··· Testo in esame ···

Nell’imbalsamazione di terza classe’ un sommario ‘bagno’ nel Bitume e una frettolosa pulitura dell’addome con ‘succo di Syrmala’ – il nostro Rafano – completavano l’operazione.

Ma non tutti gli organi interni venivano distrutti.

Il fegato, i polmoni, lo stomaco e alcune altre viscere – ma,  stranamente, non il cervello che non veniva ritenuto un organo importante –  venivano conservati in appositi vasi, poi detti ‘canopi’ dal nome greco di Canopo, città del Delta del Nilo, abbastanza importante in età tolemaica.

In realtà, nei Bassi Tempi le popolazioni di tale città adoravano Osiride sotto forma di una particolare brocca sormontata dalla testa del dio.

··· Dati raccolti ···

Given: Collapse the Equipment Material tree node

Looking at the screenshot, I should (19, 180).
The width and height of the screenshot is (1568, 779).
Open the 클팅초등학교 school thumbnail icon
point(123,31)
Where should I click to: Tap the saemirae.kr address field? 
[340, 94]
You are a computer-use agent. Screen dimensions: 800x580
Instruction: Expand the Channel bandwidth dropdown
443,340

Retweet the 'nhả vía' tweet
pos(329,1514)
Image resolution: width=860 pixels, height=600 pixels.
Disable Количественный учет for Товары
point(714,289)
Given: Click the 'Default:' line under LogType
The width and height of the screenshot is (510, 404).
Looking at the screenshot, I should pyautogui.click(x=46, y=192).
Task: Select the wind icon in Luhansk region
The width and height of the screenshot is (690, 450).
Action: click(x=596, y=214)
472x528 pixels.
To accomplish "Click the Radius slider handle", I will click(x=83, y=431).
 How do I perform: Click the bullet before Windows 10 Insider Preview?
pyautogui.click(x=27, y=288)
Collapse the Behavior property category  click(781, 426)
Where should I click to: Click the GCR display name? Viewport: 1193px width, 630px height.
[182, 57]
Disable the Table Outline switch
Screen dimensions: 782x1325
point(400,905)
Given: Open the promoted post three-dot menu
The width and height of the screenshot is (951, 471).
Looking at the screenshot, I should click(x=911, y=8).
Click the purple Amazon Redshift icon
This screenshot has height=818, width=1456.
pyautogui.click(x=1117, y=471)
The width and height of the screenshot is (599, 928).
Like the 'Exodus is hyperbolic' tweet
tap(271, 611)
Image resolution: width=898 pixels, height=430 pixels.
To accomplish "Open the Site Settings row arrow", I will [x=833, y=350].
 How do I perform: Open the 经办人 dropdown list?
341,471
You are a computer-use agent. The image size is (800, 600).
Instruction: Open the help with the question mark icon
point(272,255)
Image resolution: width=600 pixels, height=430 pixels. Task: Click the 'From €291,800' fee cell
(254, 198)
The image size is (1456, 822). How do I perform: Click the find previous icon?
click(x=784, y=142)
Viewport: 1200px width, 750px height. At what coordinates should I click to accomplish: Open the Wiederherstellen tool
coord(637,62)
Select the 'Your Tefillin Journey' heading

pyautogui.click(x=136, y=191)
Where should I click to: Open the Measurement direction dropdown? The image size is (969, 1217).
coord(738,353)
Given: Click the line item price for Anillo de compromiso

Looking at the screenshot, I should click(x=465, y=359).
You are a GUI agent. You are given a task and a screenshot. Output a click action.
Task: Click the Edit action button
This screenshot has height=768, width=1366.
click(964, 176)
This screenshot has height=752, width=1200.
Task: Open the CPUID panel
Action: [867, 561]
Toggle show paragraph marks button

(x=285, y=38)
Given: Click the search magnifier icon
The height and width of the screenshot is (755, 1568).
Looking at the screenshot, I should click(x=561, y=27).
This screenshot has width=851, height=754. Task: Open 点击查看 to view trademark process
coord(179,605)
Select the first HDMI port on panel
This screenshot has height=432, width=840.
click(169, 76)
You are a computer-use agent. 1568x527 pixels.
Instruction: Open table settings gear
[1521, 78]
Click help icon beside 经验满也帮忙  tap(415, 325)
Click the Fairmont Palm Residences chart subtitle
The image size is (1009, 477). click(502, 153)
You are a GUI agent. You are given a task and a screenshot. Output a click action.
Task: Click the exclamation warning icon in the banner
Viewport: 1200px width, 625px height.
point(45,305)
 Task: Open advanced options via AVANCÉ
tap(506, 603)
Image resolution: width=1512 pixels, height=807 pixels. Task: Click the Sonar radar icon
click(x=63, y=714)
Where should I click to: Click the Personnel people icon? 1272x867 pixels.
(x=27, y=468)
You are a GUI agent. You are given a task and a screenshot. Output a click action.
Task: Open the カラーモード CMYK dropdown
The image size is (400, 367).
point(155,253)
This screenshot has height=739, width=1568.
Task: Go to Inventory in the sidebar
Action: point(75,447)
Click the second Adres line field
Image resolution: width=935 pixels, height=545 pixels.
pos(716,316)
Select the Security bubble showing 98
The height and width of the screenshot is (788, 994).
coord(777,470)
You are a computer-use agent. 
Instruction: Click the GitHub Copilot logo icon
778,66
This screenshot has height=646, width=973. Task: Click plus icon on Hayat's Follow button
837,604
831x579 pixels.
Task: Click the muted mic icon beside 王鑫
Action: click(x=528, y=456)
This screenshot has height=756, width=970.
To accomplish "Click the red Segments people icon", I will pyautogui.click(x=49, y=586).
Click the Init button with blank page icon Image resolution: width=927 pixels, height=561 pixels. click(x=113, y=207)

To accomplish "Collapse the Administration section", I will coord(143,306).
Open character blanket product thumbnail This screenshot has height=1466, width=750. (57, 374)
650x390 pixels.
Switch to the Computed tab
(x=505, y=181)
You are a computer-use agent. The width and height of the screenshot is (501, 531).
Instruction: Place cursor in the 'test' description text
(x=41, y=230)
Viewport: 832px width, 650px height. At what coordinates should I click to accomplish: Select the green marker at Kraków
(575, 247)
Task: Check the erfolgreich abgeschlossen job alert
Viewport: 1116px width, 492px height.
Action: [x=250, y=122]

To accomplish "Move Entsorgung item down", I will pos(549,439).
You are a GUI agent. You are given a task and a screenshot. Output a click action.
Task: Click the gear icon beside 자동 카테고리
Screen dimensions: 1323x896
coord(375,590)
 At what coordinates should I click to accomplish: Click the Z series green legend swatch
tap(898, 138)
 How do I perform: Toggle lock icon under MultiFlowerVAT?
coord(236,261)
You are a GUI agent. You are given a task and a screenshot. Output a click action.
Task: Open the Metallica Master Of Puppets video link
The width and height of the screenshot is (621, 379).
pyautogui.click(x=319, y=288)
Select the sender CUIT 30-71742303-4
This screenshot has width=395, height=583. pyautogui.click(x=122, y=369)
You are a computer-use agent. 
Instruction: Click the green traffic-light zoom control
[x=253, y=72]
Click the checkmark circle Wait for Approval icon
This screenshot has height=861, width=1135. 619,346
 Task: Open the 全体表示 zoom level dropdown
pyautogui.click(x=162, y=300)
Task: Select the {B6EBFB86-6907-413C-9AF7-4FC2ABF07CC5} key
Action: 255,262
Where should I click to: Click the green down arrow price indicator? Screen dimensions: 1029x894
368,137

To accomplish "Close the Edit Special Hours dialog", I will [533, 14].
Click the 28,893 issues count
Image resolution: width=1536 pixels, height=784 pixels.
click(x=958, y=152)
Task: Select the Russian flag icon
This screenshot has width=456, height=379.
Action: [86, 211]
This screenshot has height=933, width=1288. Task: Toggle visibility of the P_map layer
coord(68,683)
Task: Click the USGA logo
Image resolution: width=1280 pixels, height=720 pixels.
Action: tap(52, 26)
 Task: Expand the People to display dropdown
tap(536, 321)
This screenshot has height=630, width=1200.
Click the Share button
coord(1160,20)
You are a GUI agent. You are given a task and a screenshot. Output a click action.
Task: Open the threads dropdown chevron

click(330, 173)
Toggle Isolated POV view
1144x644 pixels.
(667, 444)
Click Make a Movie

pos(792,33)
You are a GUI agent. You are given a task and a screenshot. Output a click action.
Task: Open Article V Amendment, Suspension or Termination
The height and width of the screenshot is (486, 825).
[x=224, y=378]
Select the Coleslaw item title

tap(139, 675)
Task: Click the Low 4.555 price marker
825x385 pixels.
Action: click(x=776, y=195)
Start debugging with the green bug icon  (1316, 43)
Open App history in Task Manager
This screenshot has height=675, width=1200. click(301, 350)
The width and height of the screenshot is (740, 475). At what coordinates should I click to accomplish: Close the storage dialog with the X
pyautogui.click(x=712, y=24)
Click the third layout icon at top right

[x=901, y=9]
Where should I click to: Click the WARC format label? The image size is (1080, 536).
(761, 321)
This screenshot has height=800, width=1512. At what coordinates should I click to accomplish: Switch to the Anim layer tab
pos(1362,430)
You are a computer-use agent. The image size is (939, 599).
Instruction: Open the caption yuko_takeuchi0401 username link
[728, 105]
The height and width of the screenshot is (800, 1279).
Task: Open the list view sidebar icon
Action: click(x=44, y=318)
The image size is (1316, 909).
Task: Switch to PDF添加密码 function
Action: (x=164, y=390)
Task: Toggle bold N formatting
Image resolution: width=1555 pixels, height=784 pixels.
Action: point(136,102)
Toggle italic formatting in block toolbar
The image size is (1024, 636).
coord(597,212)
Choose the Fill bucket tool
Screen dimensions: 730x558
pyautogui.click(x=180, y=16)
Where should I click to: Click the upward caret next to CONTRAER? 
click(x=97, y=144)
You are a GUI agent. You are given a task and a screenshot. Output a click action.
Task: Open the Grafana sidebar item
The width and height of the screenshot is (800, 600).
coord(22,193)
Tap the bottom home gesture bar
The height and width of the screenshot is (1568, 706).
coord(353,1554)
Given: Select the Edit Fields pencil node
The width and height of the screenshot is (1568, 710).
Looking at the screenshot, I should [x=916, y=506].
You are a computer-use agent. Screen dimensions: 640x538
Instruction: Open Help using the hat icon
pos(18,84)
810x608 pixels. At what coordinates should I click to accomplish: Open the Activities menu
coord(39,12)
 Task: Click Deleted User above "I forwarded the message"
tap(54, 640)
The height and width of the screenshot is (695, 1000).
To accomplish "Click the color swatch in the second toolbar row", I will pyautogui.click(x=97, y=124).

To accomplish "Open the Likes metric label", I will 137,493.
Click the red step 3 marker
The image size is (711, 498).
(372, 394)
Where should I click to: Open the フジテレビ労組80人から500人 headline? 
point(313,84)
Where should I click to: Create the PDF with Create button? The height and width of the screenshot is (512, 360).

···

• **Consegna**:
Trascrivi per intero il testo sull'imbalsamazione e sui vasi canopi, parola per parola e con la stessa punteggiatura.

• **Risposta**:
Nell’imbalsamazione di terza classe’ un sommario ‘bagno’ nel Bitume e una frettolosa pulitura dell’addome con ‘succo di Syrmala’ – il nostro Rafano – completavano l’operazione.

Ma non tutti gli organi interni venivano distrutti.

Il fegato, i polmoni, lo stomaco e alcune altre viscere – ma,  stranamente, non il cervello che non veniva ritenuto un organo importante –  venivano conservati in appositi vasi, poi detti ‘canopi’ dal nome greco di Canopo, città del Delta del Nilo, abbastanza importante in età tolemaica.

In realtà, nei Bassi Tempi le popolazioni di tale città adoravano Osiride sotto forma di una particolare brocca sormontata dalla testa del dio.